From tree to treacle
Today Barnaby got rather over-excited when he came across a carob tree growing among the castle ruins in the little village of Kaleköy on Turkey’s Mediterranean coast.
Ever since Barnaby first tasted the deeply fruity and complex treacle-y molasses called pekmez (at Zeliş Farmhouse), he has been a bit obsessed by it. (He gets like that sometimes). He has sampled it in grape, mulberry, apple, sugar beet and fig varieties (all delicious), but his clear favourite is the carob kind. So when he found carob growing wild all over the place in Kaleköy, he couldn’t help but investigate…

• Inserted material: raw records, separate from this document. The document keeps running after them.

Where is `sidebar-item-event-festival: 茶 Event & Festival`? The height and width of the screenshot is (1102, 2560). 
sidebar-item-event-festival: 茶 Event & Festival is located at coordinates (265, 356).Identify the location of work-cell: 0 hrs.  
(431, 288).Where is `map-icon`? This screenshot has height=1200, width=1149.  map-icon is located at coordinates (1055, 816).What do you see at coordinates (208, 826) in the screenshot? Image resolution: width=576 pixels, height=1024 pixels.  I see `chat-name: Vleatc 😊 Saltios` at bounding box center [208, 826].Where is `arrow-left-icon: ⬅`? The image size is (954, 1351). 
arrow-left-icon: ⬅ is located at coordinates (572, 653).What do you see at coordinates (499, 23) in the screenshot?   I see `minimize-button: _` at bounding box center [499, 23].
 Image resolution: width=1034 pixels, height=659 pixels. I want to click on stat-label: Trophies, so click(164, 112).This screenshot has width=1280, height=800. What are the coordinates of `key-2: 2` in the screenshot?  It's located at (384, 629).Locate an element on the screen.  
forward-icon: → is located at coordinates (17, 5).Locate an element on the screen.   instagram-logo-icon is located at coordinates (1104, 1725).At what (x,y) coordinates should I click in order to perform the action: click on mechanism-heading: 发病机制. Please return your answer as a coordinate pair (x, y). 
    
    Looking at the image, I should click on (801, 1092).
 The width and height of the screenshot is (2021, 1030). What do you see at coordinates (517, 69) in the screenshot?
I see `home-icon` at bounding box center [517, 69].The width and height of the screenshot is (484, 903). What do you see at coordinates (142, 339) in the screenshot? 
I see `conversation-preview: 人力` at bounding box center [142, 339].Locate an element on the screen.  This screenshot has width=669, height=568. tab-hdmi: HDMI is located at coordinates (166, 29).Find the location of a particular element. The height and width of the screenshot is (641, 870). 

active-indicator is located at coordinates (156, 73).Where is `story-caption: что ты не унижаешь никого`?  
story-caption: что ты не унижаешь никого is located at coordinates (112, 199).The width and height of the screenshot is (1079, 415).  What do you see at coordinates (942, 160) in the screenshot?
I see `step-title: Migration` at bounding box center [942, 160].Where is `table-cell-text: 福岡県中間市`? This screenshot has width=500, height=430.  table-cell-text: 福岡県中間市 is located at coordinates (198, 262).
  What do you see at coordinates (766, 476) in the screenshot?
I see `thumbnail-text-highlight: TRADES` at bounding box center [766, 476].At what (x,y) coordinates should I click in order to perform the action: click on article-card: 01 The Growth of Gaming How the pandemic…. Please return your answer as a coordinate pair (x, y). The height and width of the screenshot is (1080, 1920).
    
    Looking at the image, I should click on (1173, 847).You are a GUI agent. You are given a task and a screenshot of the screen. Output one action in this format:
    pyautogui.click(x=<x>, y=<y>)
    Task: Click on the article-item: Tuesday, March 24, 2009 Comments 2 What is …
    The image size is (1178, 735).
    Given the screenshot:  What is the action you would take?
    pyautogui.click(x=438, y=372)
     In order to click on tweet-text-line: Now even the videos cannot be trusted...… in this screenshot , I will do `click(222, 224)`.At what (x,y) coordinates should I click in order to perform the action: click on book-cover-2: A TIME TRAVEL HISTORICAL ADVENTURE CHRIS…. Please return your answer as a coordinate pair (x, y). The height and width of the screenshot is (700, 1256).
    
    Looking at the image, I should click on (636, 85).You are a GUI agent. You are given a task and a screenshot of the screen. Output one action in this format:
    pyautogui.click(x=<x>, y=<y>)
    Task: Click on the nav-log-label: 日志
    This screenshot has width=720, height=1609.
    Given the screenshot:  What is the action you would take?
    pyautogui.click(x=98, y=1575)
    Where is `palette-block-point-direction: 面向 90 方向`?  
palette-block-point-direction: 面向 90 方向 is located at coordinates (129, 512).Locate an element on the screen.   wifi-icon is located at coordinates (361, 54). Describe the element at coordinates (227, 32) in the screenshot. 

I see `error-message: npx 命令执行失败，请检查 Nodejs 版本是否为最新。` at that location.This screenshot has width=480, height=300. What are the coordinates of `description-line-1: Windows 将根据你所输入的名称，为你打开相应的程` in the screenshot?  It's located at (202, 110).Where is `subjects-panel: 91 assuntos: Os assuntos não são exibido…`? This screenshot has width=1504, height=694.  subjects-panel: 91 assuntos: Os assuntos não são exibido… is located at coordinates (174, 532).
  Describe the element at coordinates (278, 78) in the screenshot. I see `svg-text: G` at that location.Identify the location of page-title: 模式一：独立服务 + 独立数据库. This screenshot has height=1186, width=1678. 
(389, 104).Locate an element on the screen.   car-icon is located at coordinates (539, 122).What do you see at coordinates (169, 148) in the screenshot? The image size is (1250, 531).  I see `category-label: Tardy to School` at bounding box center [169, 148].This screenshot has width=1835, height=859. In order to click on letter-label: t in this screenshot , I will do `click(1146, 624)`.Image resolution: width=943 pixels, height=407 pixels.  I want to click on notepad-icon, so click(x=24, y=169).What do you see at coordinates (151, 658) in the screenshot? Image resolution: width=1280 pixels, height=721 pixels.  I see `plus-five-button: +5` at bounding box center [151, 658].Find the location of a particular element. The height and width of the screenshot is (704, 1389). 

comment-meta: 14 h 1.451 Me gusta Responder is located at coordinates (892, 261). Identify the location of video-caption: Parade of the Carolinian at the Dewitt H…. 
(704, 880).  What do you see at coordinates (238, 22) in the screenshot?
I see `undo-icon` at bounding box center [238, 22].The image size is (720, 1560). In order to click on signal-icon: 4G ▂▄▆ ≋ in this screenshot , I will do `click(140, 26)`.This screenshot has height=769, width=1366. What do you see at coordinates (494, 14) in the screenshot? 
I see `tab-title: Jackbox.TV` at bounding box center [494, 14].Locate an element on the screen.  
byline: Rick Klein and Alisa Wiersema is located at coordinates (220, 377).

Barnaby first found carob pods (keçiboynuzu) in the bustling bazaar in Mardin in southeast Turkey. He persuaded Anna to buy several kilos so that she can make some carob pekmez at home.
That is if he doesn’t eat them all first. He’s partial to nibbling on them (thus finding himself in illustrious company, as this is what St John the Baptist is said to have done when wandering in the wilderness). They taste sweet and almost chocolatey – you just need to avoid the hard seeds inside.
Along his pekmez-sampling tour of Turkey, Barnaby has particularly enjoyed the unusual apple and sugar beet ones made by Zeliha İrez, the grape pekmez in Cappadocia (which was especially yummy over yoghurt for breakfast), the fig version made by Erhan Şeker (mixed with tahini and soy sauce to make a fantastic sauce for fried aubergine) and Hatice’s very special basil-scented carob pekmez in Kaleköy. He’s noticed how people tend to make pekmez out of whichever fruit or vegetable is prolific in their area: grapes in Cappadocia, carob along the Mediterranean coast and figs near the Aegean.
Barnaby is still not 100% sure how to make pekmez, but has heard that it involves the use of a special soil which is added to both clarify and thicken it. He has promised to investigate further and report back.
Until then, it’s just nice to see him interested in the contents of a bottle without any alcohol in.